Joric Tahl's investigation led him back to Dr. Lydia Thorne. He needed to understand the potential of a biological strike, especially if the architect was moving away from the electronic realm.
He presented Lydia with the file connecting her father's disgrace, the ADO compound's base components, and the secret lab location.
Lydia was devastated. "My father... he helped manufacture weaponized despair?" she whispered, staring at the evidence. "I thought he was just protecting his pride."

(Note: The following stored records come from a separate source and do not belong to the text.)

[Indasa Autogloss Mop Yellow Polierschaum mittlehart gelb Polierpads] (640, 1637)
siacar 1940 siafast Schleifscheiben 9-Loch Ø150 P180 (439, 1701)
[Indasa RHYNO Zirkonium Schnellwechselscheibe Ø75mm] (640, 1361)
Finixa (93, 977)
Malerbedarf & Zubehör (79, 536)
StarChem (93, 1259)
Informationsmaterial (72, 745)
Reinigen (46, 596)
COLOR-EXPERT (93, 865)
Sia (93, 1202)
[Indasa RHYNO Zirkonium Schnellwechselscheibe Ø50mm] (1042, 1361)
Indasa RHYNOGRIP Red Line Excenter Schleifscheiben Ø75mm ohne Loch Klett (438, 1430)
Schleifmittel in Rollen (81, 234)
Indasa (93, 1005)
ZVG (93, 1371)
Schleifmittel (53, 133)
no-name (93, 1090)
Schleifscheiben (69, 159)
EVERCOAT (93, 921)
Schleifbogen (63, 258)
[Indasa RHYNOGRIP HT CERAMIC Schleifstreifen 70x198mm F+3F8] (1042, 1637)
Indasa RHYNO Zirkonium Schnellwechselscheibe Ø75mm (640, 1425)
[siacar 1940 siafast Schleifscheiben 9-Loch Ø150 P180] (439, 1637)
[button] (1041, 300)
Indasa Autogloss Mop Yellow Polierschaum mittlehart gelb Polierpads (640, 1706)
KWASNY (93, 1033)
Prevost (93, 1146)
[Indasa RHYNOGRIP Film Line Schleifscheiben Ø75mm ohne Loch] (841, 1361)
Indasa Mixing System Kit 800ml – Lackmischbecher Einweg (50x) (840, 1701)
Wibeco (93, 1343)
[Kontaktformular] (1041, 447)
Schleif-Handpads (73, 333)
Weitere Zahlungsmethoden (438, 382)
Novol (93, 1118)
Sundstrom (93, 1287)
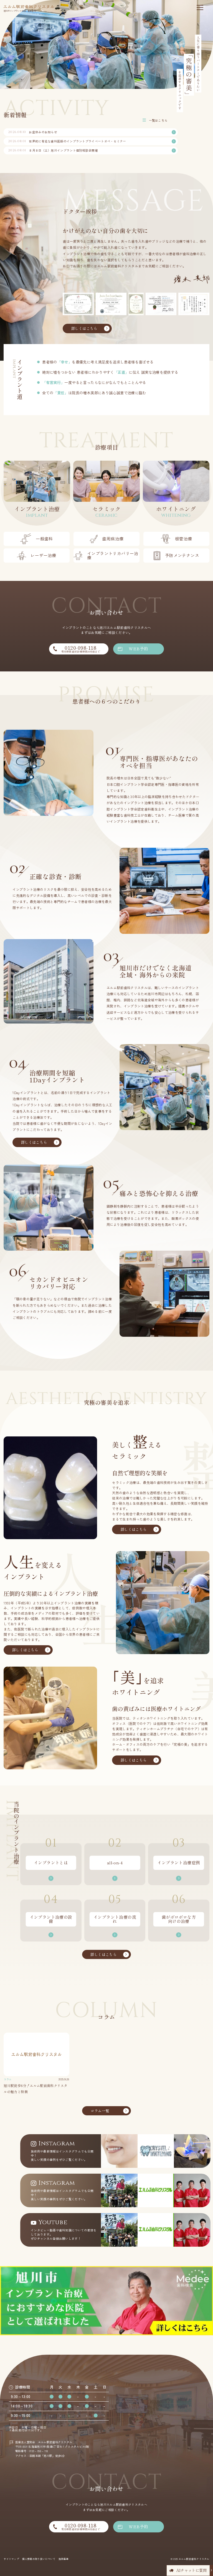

"He was leveraged, Doctor," Joric said, his voice quiet. "Leveraged by someone with a devastating need for vengeance."
He then showed her the Kaelen house's exclusive food supply contract with the Citadel Gardens- the largest, most secure nutrient facility in the sector.
"If the target has moved to a biological vector," Joric explained, pointing to the facility's logistics, "they need a systemic, internal breach. The Citadel Gardens is the heart of the Kaelen supply chain. The final target must be someone consuming that supply, likely Elias Kaelen, due to his specialized, restrictive diet."
Lydia, driven by a desperate need to undo her father's catastrophic moral compromise, immediately focused on the biological threat.
"If they are targeting cognitive function, they need a complex compound," she said, pulling up various biological schematics.. "Something that passes the blood-brain barrier easily but is non-fatal and slow to detect. A Mnemotic Lapse agent, perhaps designed to disrupt specific synaptic structures responsible for long-term memory."
"What would be the effect on a child?" Joric asked, the image of ten-year-old Elias Kaelen, shielded and innocent, flashing in his mind.
Lydia looked grim. "Not death, as the architect claims. But the erasure of the self. A living void. The destruction of his future promise, as you call it. It's an agonizingly cruel form of intellectual murder."
Joric felt the weight of his moral contract crushing him. He was paid to protect the Kaelen dynasty, and that meant protecting Elias. But the architect he was hunting- Elara Vane, the Archivist- was fighting for a truth that mirrored his own moral frustration.
"The attack is scheduled for the next maintenance cycle at the Citadel Gardens," Joric stated, consulting his timeline. "Three days from now. I will be there."
"I have to go with you," Lydia insisted. "If my father synthesized the compound, I could design an immediate, high-dose antidote that might neutralize it before it binds permanently. I can't let my family's science become the instrument of a child's erasure."
Joric agreed. He now had the means to stop the attack, and the professional justification to pursue Elara.
He returned to Kaelen Manor, the full picture of the vengeance clear in his mind. He knew Elara's identity, her motive, her methods, and her final target. The Vane vengeance was cold, complete, and terrifyingly elegant.
He stood by the window, looking out over the city. He had two choices:
Stop Elara Vane, fulfilling his contract and saving Elias, thereby preserving the corrupt Kaelen machine. Allow the strike to happen, upholding the silent justice Elara believed in, but sacrificing an innocent child and betraying his professional duty.
Joric's moral line, drawn by the need to protect his sister Elena, felt agonizingly taut. If he let the Kaelens fall, Elena's life support would vanish. But if he saved them, he was upholding the silencing of Arthur Vane. The conflict was absolute. He had to stop the architect, but he realized with cold dread that he desperately needed her to stop herself.